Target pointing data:
※

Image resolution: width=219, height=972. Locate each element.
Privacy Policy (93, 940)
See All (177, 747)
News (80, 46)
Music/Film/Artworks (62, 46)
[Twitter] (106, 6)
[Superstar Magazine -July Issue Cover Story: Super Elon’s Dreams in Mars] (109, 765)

※

--- WHAT TO WORK ON ---
Reproduce every one of the records above word for word, changing nothing.

--- THE ANSWER ---
Image resolution: width=219, height=972. Locate each element.
Privacy Policy (93, 940)
See All (177, 747)
News (80, 46)
Music/Film/Artworks (62, 46)
[Twitter] (106, 6)
[Superstar Magazine -July Issue Cover Story: Super Elon’s Dreams in Mars] (109, 765)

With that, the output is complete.